Morgan McFall-Johnsen
Mon., July 19, 2021,
NASA's Hubble Space Telescope photographed colliding galaxies after recovering from a month-long mystery glitch
The Hubble Space Telescope hovers at the boundary of Earth and space in this picture, taken after Hubble's second servicing mission in 1997. NASA
NASA shared the Hubble Space Telescope's first photos since it was fixed this weekend.
Hubble is back online after a month of mysterious glitching that forced NASA to use backup hardware.
The photos show colliding galaxies and a long galactic spiral.
The Hubble Space Telescope is back, and NASA has the pictures to prove it.
The Earth-orbiting observatory went offline on June 13 and stayed that way for more than a month while engineers struggled to identify a mysterious glitch.

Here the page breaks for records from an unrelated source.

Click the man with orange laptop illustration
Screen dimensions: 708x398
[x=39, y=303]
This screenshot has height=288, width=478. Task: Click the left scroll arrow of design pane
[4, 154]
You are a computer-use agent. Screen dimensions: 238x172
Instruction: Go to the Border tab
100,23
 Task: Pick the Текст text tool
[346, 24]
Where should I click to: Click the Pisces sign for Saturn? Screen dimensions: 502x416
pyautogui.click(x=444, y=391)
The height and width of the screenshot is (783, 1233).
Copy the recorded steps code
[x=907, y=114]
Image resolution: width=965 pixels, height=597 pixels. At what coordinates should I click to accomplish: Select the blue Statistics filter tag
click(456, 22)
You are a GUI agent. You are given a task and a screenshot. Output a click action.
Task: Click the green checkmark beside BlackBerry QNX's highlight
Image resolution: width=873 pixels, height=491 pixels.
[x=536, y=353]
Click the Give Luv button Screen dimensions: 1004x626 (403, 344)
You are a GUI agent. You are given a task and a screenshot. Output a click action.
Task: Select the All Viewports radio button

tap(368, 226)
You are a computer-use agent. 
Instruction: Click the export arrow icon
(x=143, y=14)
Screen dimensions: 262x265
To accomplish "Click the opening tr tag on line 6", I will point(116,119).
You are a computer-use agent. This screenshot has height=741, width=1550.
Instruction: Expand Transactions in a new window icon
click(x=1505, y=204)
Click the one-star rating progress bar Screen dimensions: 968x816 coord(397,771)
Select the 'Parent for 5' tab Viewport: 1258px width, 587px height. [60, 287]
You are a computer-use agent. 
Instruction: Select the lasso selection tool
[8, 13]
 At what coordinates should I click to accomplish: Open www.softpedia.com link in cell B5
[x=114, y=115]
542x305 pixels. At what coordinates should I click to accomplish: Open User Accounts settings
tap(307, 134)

NASA still hasn't announced what exactly caused the problem, but the agency's engineers managed to bring Hubble back online by activating some of its backup hardware on Thursday.
"I was quite worried," NASA Associate Administrator Thomas Zurbuchen said in a Friday video interview with Nzinga Tull, who led the Hubble team through troubleshooting. "We all knew this was riskier than we normally do."
Hubble slowly powered up its science instruments again over the weekend and conducted system check-outs to make sure everything still worked. Then it snapped its first images since the whole debacle started.
The telescope focused its lens on a set of unusual galaxies on Saturday. One of its new images shows a pair of galaxies slowly colliding. The other image shows a spiral galaxy with long, extended arms. Most spiral galaxies have an even number of arms, but this one only has three.
Hubble's first images after recovering from a month-long glitch show some unusual galaxies. Science: NASA, ESA, STScI, Julianne Dalcanton (UW) Image processing: Alyssa Pagan (STScI)
Hubble is also observing Jupiter's northern and southern lights, or auroras, as well as tight clusters of stars. NASA hasn't shared images from those observations yet.
"I'm thrilled to see that Hubble has its eye back on the universe, once again capturing the kind of images that have intrigued and inspired us for decades," NASA Administrator Bill Nelson said in a press release. "This is a moment to celebrate the success of a team truly dedicated to the mission. Through their efforts, Hubble will continue its 32nd year of discovery, and we will continue to learn from the observatory's transformational vision."
A mysterious glitch that took a month to fix
The Hubble Space Telescope in orbit above Earth. NASA
Hubble, the world's most powerful space telescope, launched into orbit in 1990. It has photographed the births and deaths of stars, spotted new moons circling Pluto, and tracked two interstellar objects zipping through our solar system. Its observations have allowed astronomers to calculate the age and expansion of the universe and to peer at galaxies formed shortly after the Big Bang.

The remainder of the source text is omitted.